◆ Data excerpts:
--
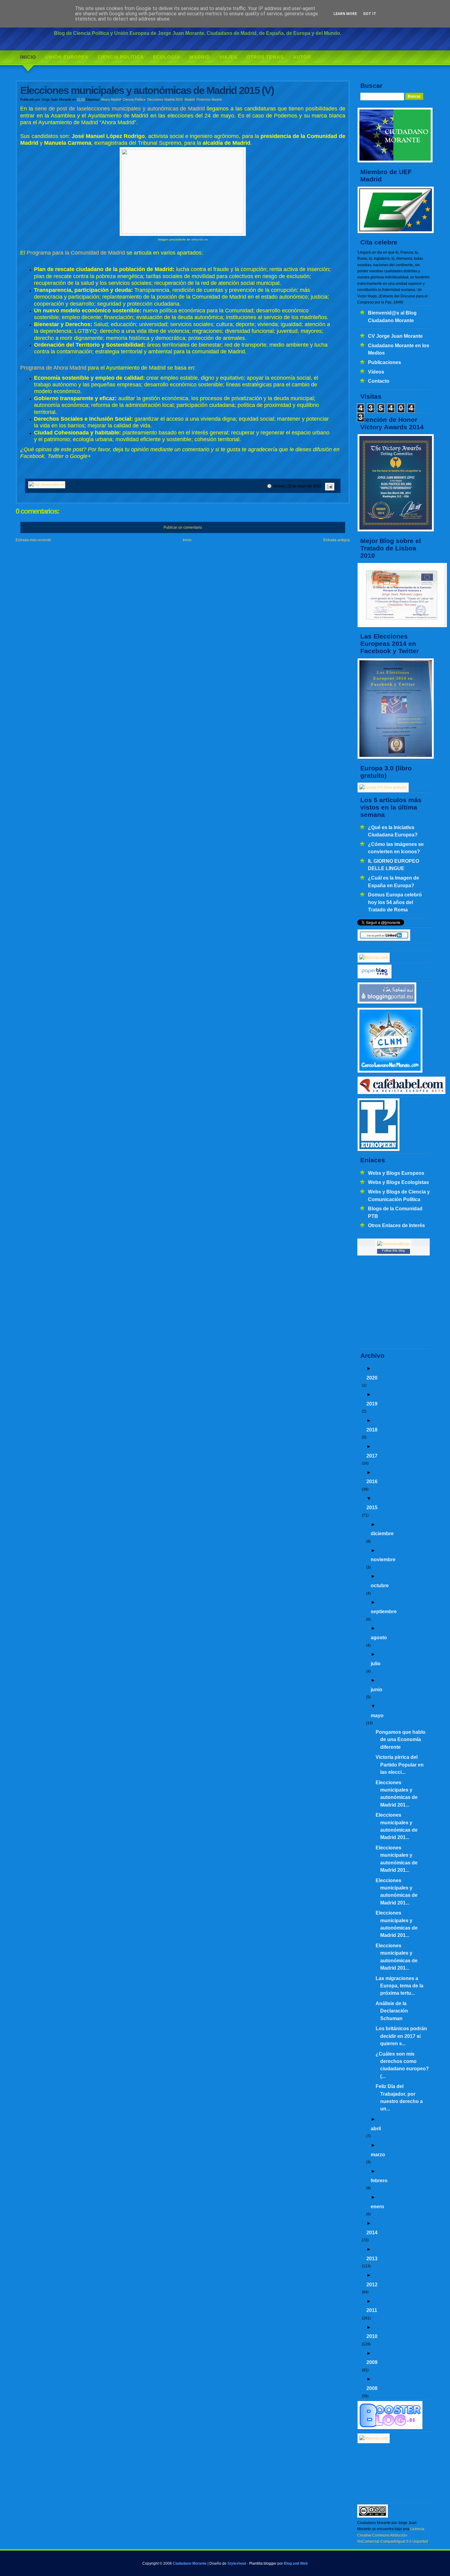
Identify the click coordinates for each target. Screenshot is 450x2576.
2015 (371, 1507)
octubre (380, 1585)
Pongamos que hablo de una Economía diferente (401, 1739)
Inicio (28, 57)
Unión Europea (66, 57)
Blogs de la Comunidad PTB (395, 1212)
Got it (369, 14)
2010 (371, 2336)
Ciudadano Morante (190, 2563)
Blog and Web (296, 2563)
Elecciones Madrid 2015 (165, 99)
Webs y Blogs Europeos (396, 1173)
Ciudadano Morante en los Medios (398, 349)
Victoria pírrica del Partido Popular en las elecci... (400, 1764)
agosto (379, 1637)
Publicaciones (384, 362)
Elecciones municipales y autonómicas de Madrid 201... (397, 1793)
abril (376, 2128)
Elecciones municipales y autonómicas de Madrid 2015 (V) (147, 90)
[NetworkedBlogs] (393, 1244)
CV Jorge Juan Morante (395, 336)
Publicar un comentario (182, 527)
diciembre (382, 1533)
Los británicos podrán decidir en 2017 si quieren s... (401, 2036)
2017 (371, 1455)
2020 (371, 1377)
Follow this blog (393, 1250)
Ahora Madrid (111, 99)
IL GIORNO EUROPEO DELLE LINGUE (393, 864)
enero (377, 2206)
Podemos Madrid (209, 99)
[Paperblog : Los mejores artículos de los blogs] (374, 977)
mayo (377, 1715)
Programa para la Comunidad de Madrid (76, 253)
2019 (371, 1403)
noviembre (383, 1559)
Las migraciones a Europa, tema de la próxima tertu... (399, 1985)
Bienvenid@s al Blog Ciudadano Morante (392, 316)
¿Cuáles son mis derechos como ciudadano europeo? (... (402, 2065)
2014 (371, 2232)
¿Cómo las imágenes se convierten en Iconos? (396, 847)
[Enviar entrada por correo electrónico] (328, 486)
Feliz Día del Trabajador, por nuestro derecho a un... (399, 2097)
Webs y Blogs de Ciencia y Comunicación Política (399, 1195)
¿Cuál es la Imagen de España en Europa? (393, 881)
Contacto (378, 381)
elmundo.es (199, 239)
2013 (371, 2258)
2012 (371, 2284)
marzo (378, 2154)
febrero (379, 2180)
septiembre (384, 1611)
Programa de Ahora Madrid (53, 368)
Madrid (199, 57)
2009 (371, 2362)
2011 (371, 2310)
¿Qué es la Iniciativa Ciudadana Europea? (393, 831)
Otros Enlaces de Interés (396, 1225)
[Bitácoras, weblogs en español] (373, 2438)
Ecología (166, 57)
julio (376, 1663)
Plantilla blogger (262, 2563)
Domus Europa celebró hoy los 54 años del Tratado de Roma (395, 902)
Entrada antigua (336, 540)
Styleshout (236, 2563)
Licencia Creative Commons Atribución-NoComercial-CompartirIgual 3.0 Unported (392, 2535)
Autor (302, 57)
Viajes (228, 57)
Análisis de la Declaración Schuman (392, 2011)
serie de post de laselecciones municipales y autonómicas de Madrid (120, 109)
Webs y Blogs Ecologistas (398, 1182)
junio (376, 1689)
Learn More (345, 14)
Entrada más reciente (33, 540)
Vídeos (376, 371)
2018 (371, 1429)
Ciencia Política (121, 57)
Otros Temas (265, 57)
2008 (371, 2388)
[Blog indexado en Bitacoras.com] (373, 957)
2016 (371, 1481)
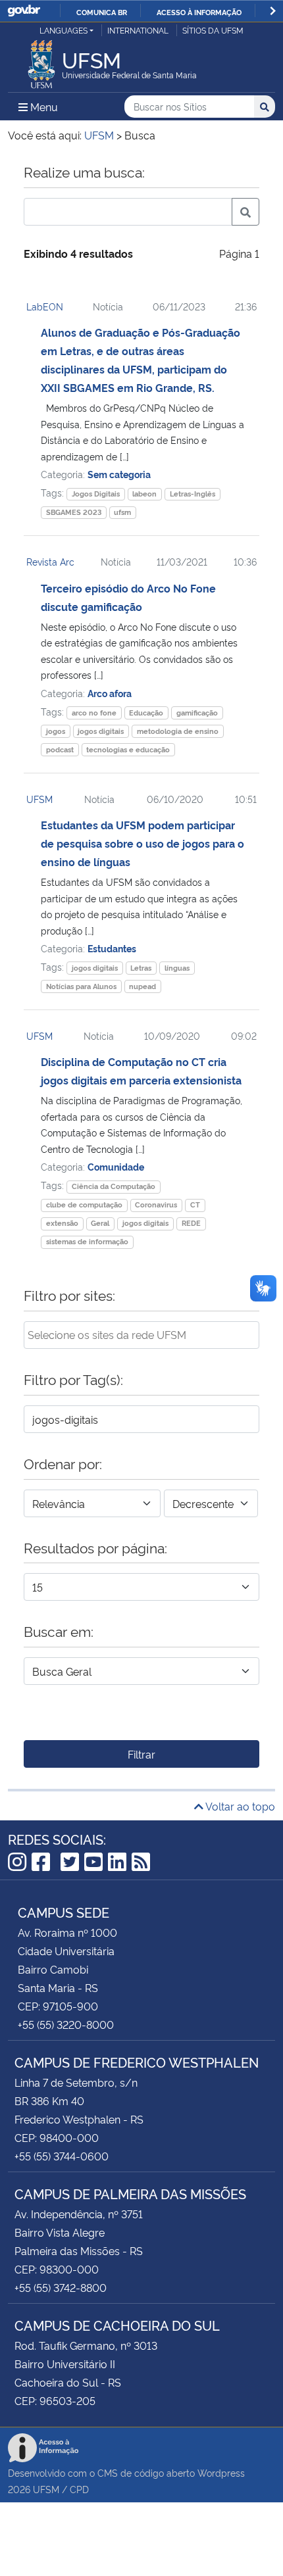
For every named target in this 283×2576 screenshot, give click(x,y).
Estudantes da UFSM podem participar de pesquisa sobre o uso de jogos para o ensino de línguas (142, 843)
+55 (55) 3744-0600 (61, 2156)
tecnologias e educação (128, 749)
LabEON (44, 306)
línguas (177, 968)
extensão (62, 1223)
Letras (140, 968)
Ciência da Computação (113, 1186)
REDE (191, 1223)
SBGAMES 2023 (73, 512)
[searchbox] (141, 1334)
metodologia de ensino (178, 731)
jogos (55, 731)
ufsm (122, 512)
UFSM (39, 798)
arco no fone (94, 712)
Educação (146, 712)
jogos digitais (101, 731)
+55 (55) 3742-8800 (60, 2287)
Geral (100, 1223)
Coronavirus (156, 1204)
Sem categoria (119, 474)
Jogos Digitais (96, 493)
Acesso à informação (199, 12)
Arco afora (110, 693)
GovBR (23, 11)
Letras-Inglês (192, 493)
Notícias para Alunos (81, 986)
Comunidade (116, 1166)
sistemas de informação (87, 1241)
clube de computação (84, 1204)
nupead (142, 986)
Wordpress (221, 2472)
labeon (144, 493)
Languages (63, 30)
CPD (79, 2489)
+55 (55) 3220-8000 (66, 2024)
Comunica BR (101, 12)
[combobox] (141, 1335)
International (137, 30)
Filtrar (141, 1754)
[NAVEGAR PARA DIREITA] (273, 11)
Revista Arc (50, 561)
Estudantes (112, 948)
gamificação (197, 712)
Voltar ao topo (239, 1806)
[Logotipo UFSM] (41, 60)
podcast (60, 749)
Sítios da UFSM (213, 30)
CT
--
◆ What is being asked: Recopy the whole listing above precisely, excluding images.

◆ Problem solution:
Identify the click coordinates for each target. Screenshot is 450x2576.
2015 (371, 1507)
octubre (380, 1585)
Pongamos que hablo de una Economía diferente (401, 1739)
Inicio (28, 57)
Unión Europea (66, 57)
Blogs de la Comunidad PTB (395, 1212)
Got it (369, 14)
2010 (371, 2336)
Ciudadano Morante (190, 2563)
Blog and Web (296, 2563)
Elecciones Madrid 2015 (165, 99)
Webs y Blogs Europeos (396, 1173)
Ciudadano Morante en los Medios (398, 349)
Victoria pírrica del Partido Popular en las elecci... (400, 1764)
agosto (379, 1637)
Publicaciones (384, 362)
Elecciones municipales y autonómicas de Madrid 201... (397, 1793)
abril (376, 2128)
Elecciones municipales y autonómicas de Madrid 2015 (V) (147, 90)
[NetworkedBlogs] (393, 1244)
CV Jorge Juan Morante (395, 336)
Publicar un comentario (182, 527)
diciembre (382, 1533)
Los británicos podrán decidir en 2017 si quieren s... (401, 2036)
2017 (371, 1455)
2020 (371, 1377)
Follow this blog (393, 1250)
Ahora Madrid (111, 99)
IL GIORNO EUROPEO DELLE LINGUE (393, 864)
enero (377, 2206)
Podemos Madrid (209, 99)
[Paperblog : Los mejores artículos de los blogs] (374, 977)
mayo (377, 1715)
Programa para la Comunidad de Madrid (76, 253)
2019 (371, 1403)
noviembre (383, 1559)
Las migraciones a Europa, tema de la próxima tertu... (399, 1985)
Bienvenid@s al Blog Ciudadano Morante (392, 316)
¿Cuáles son mis derechos como ciudadano europeo? (... (402, 2065)
2014 (371, 2232)
¿Cómo las imágenes se convierten en Iconos? (396, 847)
[Enviar entrada por correo electrónico] (328, 486)
Feliz Día del Trabajador, por nuestro derecho a un... (399, 2097)
Webs y Blogs de Ciencia y Comunicación Política (399, 1195)
¿Cuál es la Imagen de España en Europa? (393, 881)
Contacto (378, 381)
elmundo.es (199, 239)
2013 (371, 2258)
2012 (371, 2284)
marzo (378, 2154)
febrero (379, 2180)
septiembre (384, 1611)
Programa de Ahora Madrid (53, 368)
Madrid (199, 57)
2009 (371, 2362)
2011 (371, 2310)
¿Qué es la Iniciativa Ciudadana Europea? (393, 831)
Otros Enlaces de Interés (396, 1225)
[Bitácoras, weblogs en español] (373, 2438)
Ecología (166, 57)
julio (376, 1663)
Plantilla blogger (262, 2563)
Domus Europa celebró hoy los 54 años del Tratado de Roma (395, 902)
Entrada antigua (336, 540)
Styleshout (236, 2563)
Licencia Creative Commons Atribución-NoComercial-CompartirIgual 3.0 Unported (392, 2535)
Autor (302, 57)
Viajes (228, 57)
Análisis de la Declaración Schuman (392, 2011)
serie de post de laselecciones municipales y autonómicas de Madrid (120, 109)
Webs y Blogs Ecologistas (398, 1182)
junio (376, 1689)
Learn More (345, 14)
Entrada más reciente (33, 540)
Vídeos (376, 371)
2018 (371, 1429)
Ciencia Política (121, 57)
Otros Temas (265, 57)
2008 (371, 2388)
[Blog indexado en Bitacoras.com] (373, 957)
2016 (371, 1481)
For every named target in this 283×2576 screenshot, give click(x,y).
Estudantes da UFSM podem participar de pesquisa sobre o uso de jogos para o ensino de línguas (142, 843)
+55 (55) 3744-0600 (61, 2156)
tecnologias e educação (128, 749)
LabEON (44, 306)
línguas (177, 968)
extensão (62, 1223)
Letras (140, 968)
Ciência da Computação (113, 1186)
REDE (191, 1223)
SBGAMES 2023 (73, 512)
[searchbox] (141, 1334)
metodologia de ensino (178, 731)
jogos (55, 731)
ufsm (122, 512)
UFSM (39, 798)
arco no fone (94, 712)
Educação (146, 712)
jogos digitais (101, 731)
+55 (55) 3742-8800 (60, 2287)
Geral (100, 1223)
Coronavirus (156, 1204)
Sem categoria (119, 474)
Jogos Digitais (96, 493)
Acesso à informação (199, 12)
Arco afora (110, 693)
GovBR (23, 11)
Letras-Inglês (192, 493)
Notícias para Alunos (81, 986)
Comunidade (116, 1166)
sistemas de informação (87, 1241)
clube de computação (84, 1204)
nupead (142, 986)
Wordpress (221, 2472)
labeon (144, 493)
Languages (63, 30)
CPD (79, 2489)
+55 (55) 3220-8000 (66, 2024)
Comunica BR (101, 12)
[combobox] (141, 1335)
International (137, 30)
Filtrar (141, 1754)
[NAVEGAR PARA DIREITA] (273, 11)
Revista Arc (50, 561)
Estudantes (112, 948)
gamificação (197, 712)
Voltar ao topo (239, 1806)
[Logotipo UFSM] (41, 60)
podcast (60, 749)
Sítios da UFSM (213, 30)
CT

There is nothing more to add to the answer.